> _Passage_
In addition, for the construction of multi-level point set features, references [6,16,33] extracted higher level features using LDA or other methods based on the sparse representation of single-point features through dictionary learning. Considering that the local region of the point cloud features has a certain correlation, these methods do not take the local structure relationships into account during sparse representation. That is, only the point set global features constructed by the LDA model are utilized, and LDA-based point set features lack the local structure information in the point set. To solve this problem, we propose a point set multi-level aggregation feature extraction framework. We first introduce locality-constrained linear coding (LLC) [37] for sparse representation of single point features. Then, a multi-scale point set feature construction method based on max pooling is proposed to obtain the point set local features. Afterwards, the LDA-based features defined at different hierarchical point sets (called LLC-LDA) and hierarchical multi-scale max pooling point set features (called LLC-MP) are fused to construct point set multi-level aggregation features. The fusion features can achieve the effective description of global and local point set features, thereby enhancing the stability and the discrimination ability of point set features.

> _Short exercise_
Copy out the passage on point set multi-level aggregation features word for word, keeping every citation and abbreviation unchanged.

> _Supplied material_
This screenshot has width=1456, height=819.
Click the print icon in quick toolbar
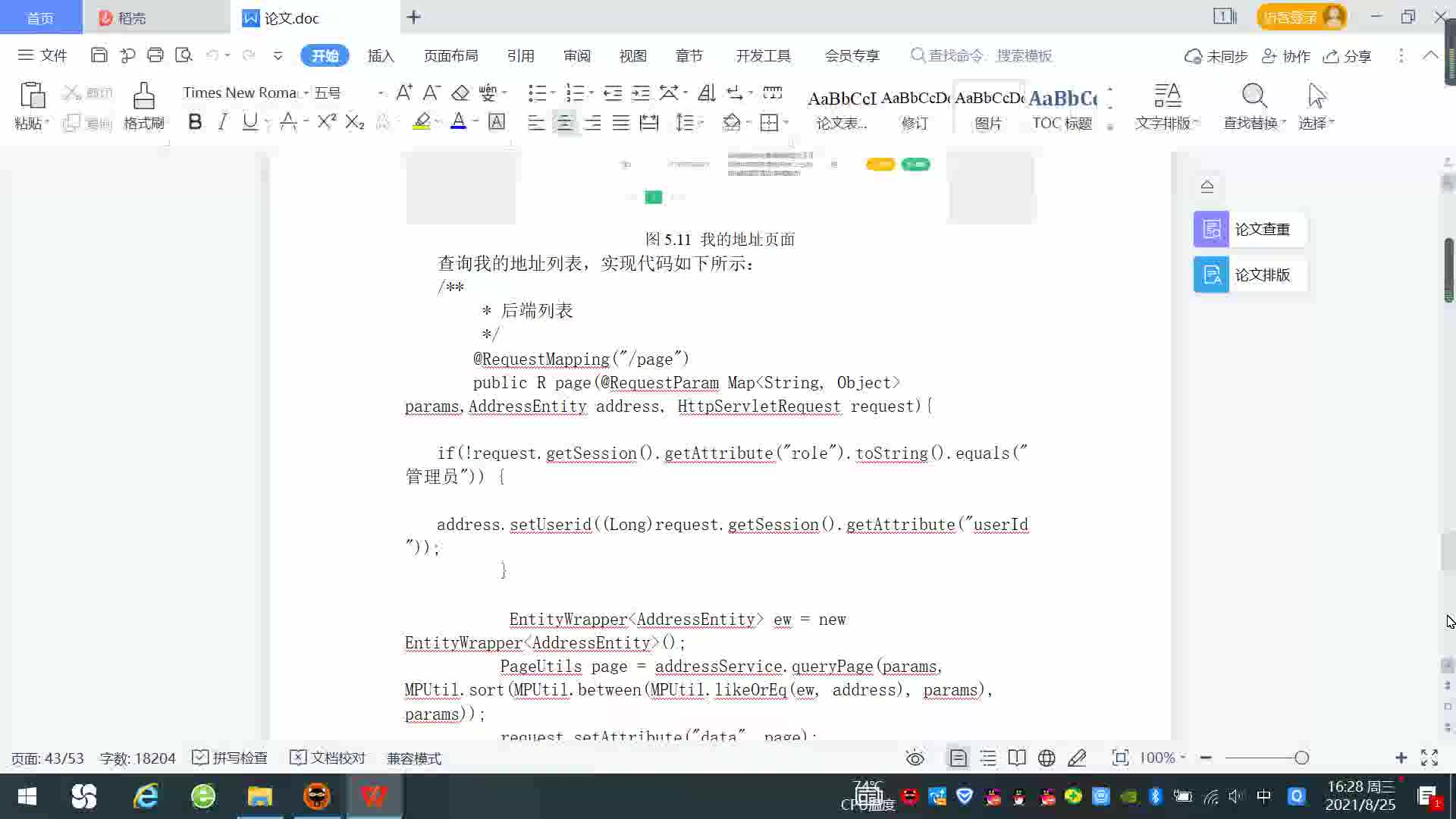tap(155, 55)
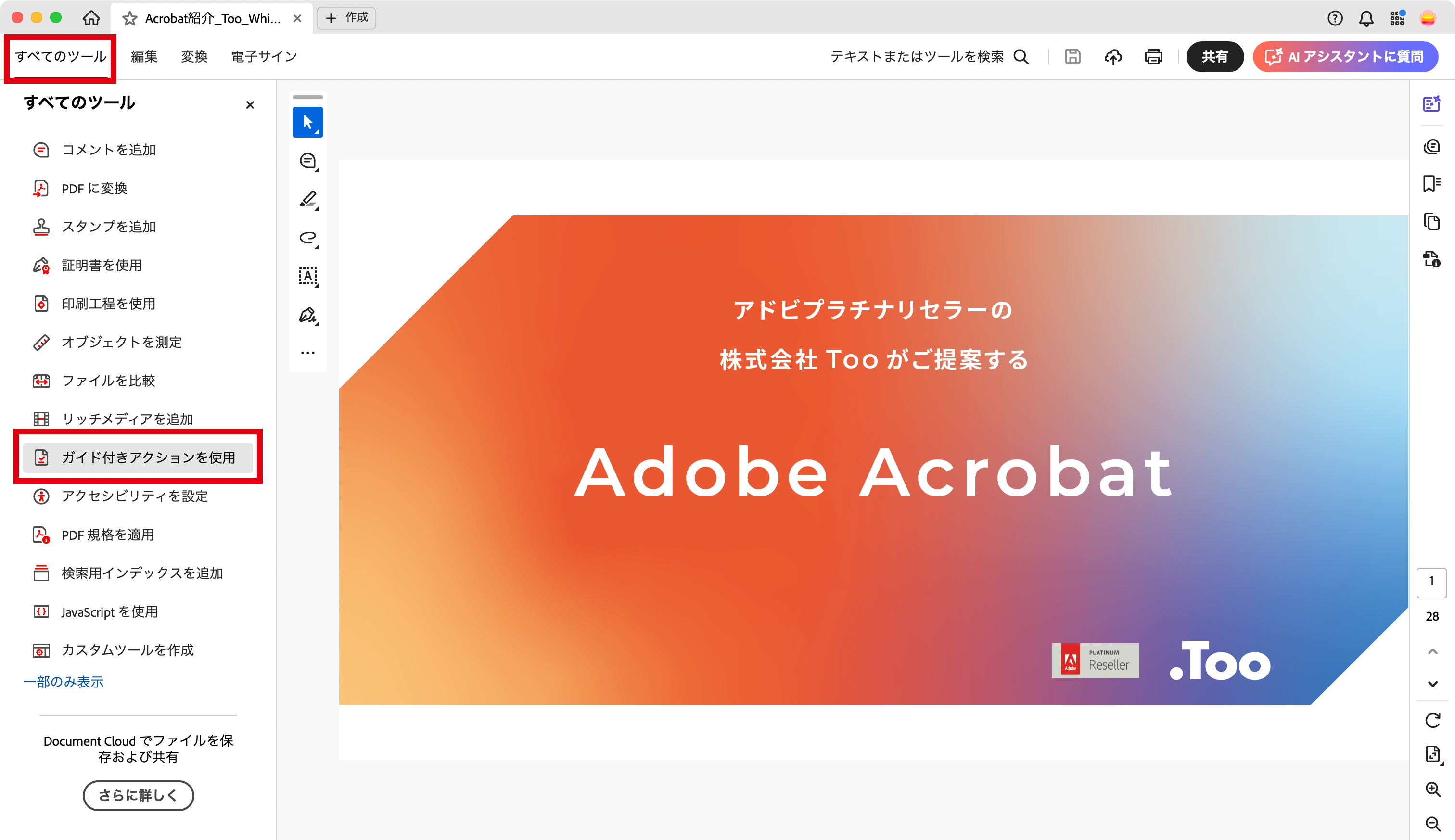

> _Task answer_
In addition, for the construction of multi-level point set features, references [6,16,33] extracted higher level features using LDA or other methods based on the sparse representation of single-point features through dictionary learning. Considering that the local region of the point cloud features has a certain correlation, these methods do not take the local structure relationships into account during sparse representation. That is, only the point set global features constructed by the LDA model are utilized, and LDA-based point set features lack the local structure information in the point set. To solve this problem, we propose a point set multi-level aggregation feature extraction framework. We first introduce locality-constrained linear coding (LLC) [37] for sparse representation of single point features. Then, a multi-scale point set feature construction method based on max pooling is proposed to obtain the point set local features. Afterwards, the LDA-based features defined at different hierarchical point sets (called LLC-LDA) and hierarchical multi-scale max pooling point set features (called LLC-MP) are fused to construct point set multi-level aggregation features. The fusion features can achieve the effective description of global and local point set features, thereby enhancing the stability and the discrimination ability of point set features.